What are the norms in Ito isometry?

Question

Itō isometry from Wikipedia:

Let $W : [0, T] \times \Omega \to \mathbb{R}$ denote the canonical real-valued Wiener process defined up to time $T > 0$, and let $X : [0, T] \times \Omega \to \mathbb{R}$ be a stochastic process that is adapted to the natural filtration $\mathcal{F}_{*}^{W}$ of the Wiener process. Then $$ \mathbb{E} \left[ \left( \int_{0}^{T} X_{t} \, \mathrm{d} W_{t} \right)^{2} \right] = \mathbb{E} \left[ \int_{0}^{T} X_{t}^{2} \, \mathrm{d} t \right], $$ where $\mathbb{E}$ denotes expectation with respect to classical Wiener measure $\gamma$. In other words, the Itō stochastic integral, as a function, is an isometry of normed vector spaces with respect to the norms induced by the inner products $$ ( X, Y )_{L^{2} (W)} := \mathbb{E} \left( \int_{0}^{T} X_{t} \, \mathrm{d} W_{t} \int_{0}^{T} Y_{t} \, \mathrm{d} W_{t} \right) = \int_{\Omega} \left( \int_{0}^{T} X_{t} \, \mathrm{d} W_{t} \int_{0}^{T} Y_{t} \, \mathrm{d} W_{t} \right) \, \mathrm{d} \gamma (\omega) $$ and $$ ( A, B )_{L^{2} (\Omega)} := \mathbb{E} ( A B ) = \int_{\Omega} A(\omega) B(\omega) \, \mathrm{d} \gamma (\omega). $$

I was wondering what the two normed spaces are and what their norms are, so that the two normed spaces are isometric wrt their norms?

Thanks and regards!

Answer 1

Let $(W_t)_{t \geq 0}$ a Wiener process on a probability space $(\Omega,\mathcal{A},\mathbb{P})$. Denote by $X \bullet W_T$ the stochastic integral $$X \bullet W_T := \int_0^T X_t \, dW_t$$ Then Itô Isometry states $$\|X \bullet W_T\|_{L^2(\mathbb{P})}^2 = \|X\|_{L^2(\lambda|_{[0,T]} \times \mathbb{P})}^2$$ where $\lambda|_{[0,T]}$ denotes the Lebesgue measure on $[0,T]$.

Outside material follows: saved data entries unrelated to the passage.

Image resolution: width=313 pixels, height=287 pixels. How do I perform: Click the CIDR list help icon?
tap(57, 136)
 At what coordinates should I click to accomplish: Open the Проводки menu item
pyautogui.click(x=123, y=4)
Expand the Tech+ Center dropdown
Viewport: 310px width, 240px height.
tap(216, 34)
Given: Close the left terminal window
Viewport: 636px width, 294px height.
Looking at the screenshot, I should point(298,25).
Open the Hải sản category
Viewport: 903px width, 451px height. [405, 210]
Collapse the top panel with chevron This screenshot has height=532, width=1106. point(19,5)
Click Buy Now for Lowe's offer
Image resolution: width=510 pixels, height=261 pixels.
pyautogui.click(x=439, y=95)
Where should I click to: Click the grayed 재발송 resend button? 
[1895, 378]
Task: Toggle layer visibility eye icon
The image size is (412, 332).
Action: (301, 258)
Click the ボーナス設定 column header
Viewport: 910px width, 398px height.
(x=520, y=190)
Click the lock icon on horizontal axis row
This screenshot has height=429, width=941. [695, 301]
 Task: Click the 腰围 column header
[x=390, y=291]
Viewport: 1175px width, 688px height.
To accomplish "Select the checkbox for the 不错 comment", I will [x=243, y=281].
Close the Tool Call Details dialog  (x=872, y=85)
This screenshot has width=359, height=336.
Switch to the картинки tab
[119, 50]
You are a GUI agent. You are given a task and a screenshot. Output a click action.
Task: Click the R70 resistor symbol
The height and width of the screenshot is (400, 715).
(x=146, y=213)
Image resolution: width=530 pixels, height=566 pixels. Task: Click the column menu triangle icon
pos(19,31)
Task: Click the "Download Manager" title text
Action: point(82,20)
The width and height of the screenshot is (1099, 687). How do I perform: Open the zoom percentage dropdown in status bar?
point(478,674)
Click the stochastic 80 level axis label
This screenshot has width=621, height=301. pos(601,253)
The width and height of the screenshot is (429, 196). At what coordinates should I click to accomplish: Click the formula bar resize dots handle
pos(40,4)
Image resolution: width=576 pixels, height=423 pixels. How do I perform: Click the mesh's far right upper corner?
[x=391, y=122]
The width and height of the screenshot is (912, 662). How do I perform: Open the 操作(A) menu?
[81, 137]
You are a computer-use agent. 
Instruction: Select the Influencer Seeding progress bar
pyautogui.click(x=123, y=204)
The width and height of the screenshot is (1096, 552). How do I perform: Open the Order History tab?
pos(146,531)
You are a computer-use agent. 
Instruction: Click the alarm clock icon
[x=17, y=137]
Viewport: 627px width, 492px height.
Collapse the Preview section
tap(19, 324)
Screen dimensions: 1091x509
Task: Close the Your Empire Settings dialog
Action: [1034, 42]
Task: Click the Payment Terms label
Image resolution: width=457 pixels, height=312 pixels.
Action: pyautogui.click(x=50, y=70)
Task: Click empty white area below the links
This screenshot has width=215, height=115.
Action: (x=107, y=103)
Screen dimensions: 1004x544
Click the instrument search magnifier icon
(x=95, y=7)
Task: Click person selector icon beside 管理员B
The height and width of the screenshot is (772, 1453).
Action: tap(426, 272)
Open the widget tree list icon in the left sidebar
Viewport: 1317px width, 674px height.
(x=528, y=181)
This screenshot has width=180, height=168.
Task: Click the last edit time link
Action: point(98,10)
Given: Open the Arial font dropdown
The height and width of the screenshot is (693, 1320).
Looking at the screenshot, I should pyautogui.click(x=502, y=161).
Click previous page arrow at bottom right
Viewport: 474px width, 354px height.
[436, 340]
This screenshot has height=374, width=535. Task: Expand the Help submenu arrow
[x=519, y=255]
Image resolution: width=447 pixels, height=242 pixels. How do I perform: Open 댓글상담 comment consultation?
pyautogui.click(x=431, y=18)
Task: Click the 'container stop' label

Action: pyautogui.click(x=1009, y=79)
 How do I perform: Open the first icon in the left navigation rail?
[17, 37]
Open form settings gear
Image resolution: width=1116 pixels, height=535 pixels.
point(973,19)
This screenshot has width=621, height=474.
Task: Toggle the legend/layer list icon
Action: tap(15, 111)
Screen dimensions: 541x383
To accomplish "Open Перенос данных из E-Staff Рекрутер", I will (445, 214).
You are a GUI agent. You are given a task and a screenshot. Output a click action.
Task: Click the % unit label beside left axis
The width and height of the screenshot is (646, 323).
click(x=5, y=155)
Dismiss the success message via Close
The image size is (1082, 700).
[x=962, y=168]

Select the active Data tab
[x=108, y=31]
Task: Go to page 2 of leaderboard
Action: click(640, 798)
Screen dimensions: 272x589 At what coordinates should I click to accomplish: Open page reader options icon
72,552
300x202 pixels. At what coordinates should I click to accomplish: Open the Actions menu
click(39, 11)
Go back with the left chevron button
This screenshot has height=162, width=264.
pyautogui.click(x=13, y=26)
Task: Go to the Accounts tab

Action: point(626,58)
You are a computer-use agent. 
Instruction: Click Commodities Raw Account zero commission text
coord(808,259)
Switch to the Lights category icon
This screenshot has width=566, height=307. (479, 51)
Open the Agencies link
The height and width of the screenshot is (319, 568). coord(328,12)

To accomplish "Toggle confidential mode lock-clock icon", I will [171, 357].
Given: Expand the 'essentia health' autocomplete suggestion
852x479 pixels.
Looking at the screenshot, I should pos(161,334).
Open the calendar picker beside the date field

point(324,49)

This means that the mapping $L^2(\lambda|_{[0,T]} \times \mathbb{P}) \ni X \mapsto X \bullet W_T \in L^2(\mathbb{P})$ is an isometry between the normed space

• $$L^2(\mathbb{P}) := \left\{f: \Omega \to \mathbb{R}; f \, \text{measurable}, \int_{\Omega} f(\omega)^2 \, d\mathbb{P}(\omega)< \infty\right\}$$ endowed with the norm $$\|f\|_{L^2(\mathbb{P})} := \left( \int_{\Omega} f(\omega)^2 \, d\mathbb{P}(\omega) \right)^{\frac{1}{2}} $$

and the normed space

• $$L^2(\lambda|_{[0,T]} \times \mathbb{P}):= \left\{ f:[0,T] \times \Omega \to \mathbb{R}; f \, \text{measurable}, \int_{\Omega} \int_0^T f(t,\omega)^2 \, dt \, d\mathbb{P}(\omega)< \infty\right\}$$ endowed with the norm $$\|f\|_{L^2(\lambda|_{[0,T]} \times \mathbb{P})} := \left(\int_{\Omega} \int_0^T f(t,\omega)^2 \, dt \, d\mathbb{P}(\omega) \right)^{\frac{1}{2}}$$

In the Wikipedia article, they consider $W$ as canonical Wiener process, i.e. $$\Omega := C_{(0)} := \{w:[0,\infty) \to \mathbb{R}; w \, \text{continuous}, w(0)=0\}$$ and $\mathbb{P}=\gamma$ is given by the Wiener measure.